[Attention, ne lisez pas cet avis si vous n’avez pas vu le film.]


J’ai passé un moment exceptionnel. C’est intéressant de voir à quel point le film divise. Pour certains, le scénario est incohérent. Pour d’autres, les choses auraient pu être faites autrement. Pour d’autres encore, ce fameux combat final est une terrible déception tant leur attente était grande. Écriture des personnages, mise en scène, choix scénaristiques, durée, humour malvenu, autoréférences agaçantes, etc… Tout est sujet à discussion. Mais peu importe.


Bien sûr, comme d’autres je regrette que les motivations premières de Thanos, à savoir alléger l’univers de la moitié des êtres vivants qui y coexistent avant un épuisement définitif de ses ressources, n’aient pas été plus approfondies notamment du côté des vengeurs. Quoi qu’il en soit j’attendais une conclusion à cette saga. Juste une conclusion, peu importe laquelle. Non pas par lassitude ou par désintérêt, juste parce que c’est ce que le film est censé être. Inutile de me créer des attentes illusoires, ce sont les propriétaires du film qui décident, pas moi. La seule chose que j’ai à choisir, c’est d’utiliser ou non une partie de mon argent et de mon temps pour voir leur travail.

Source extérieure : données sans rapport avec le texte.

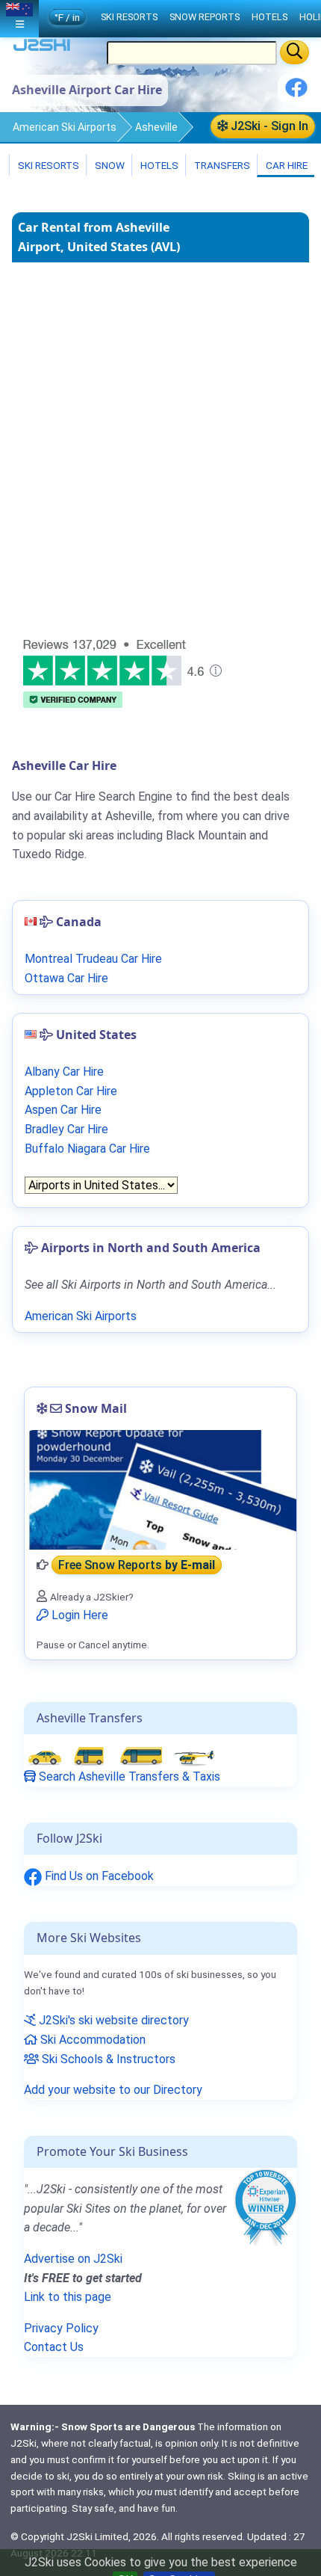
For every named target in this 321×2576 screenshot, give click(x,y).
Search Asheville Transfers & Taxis (128, 1776)
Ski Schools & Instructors (107, 2059)
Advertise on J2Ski (73, 2259)
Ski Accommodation (91, 2040)
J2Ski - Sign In (268, 126)
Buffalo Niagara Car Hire (87, 1148)
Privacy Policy (61, 2328)
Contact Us (54, 2347)
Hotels (158, 165)
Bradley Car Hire (66, 1129)
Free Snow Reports (136, 1565)
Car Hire (286, 165)
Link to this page (67, 2297)
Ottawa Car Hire (66, 978)
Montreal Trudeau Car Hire (93, 959)
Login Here (78, 1615)
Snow (109, 165)
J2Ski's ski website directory (112, 2020)
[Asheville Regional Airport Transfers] (121, 1755)
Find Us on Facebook (98, 1876)
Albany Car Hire (64, 1071)
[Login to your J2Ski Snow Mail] (160, 1490)
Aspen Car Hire (63, 1110)
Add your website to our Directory (113, 2090)
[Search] (294, 52)
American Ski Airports (64, 127)
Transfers (221, 165)
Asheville (156, 127)
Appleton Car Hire (71, 1091)
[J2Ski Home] (42, 48)
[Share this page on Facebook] (296, 93)
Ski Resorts (47, 165)
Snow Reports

Personne ne m’enlèvera le plaisir intense d’avoir assisté au rassemblement de tous ces personnages à l’écran. Je n’ai pas d’attrait particulier pour les super-héros d’une manière générale. Mais j’aime les belles histoires, et je me suis attaché à certains d’entre-eux. Nous sommes quasiment en 2020 et des figures vieilles de plusieurs dizaines d’années continuent à faire rêver les petits et les grands. Et ces figures n’ont de « super-héros » que le nom. Car ils ne m’ont jamais paru plus humains qu’aujourd’hui. Avec leurs forces et leurs faiblesses. Leurs joies et leurs états d’âme. Leurs qualités et leurs défauts. Leurs succès et leurs erreurs. Au fond du gouffre suite à leur monumentale défaite, chacun tente d’avancer dans la vie à sa manière, comme nous le faisons nous aussi durant des moments difficiles. Et quasiment tous m’ont profondément touché durant leurs efforts pour surmonter cette épreuve, certains changeant du tout au tout.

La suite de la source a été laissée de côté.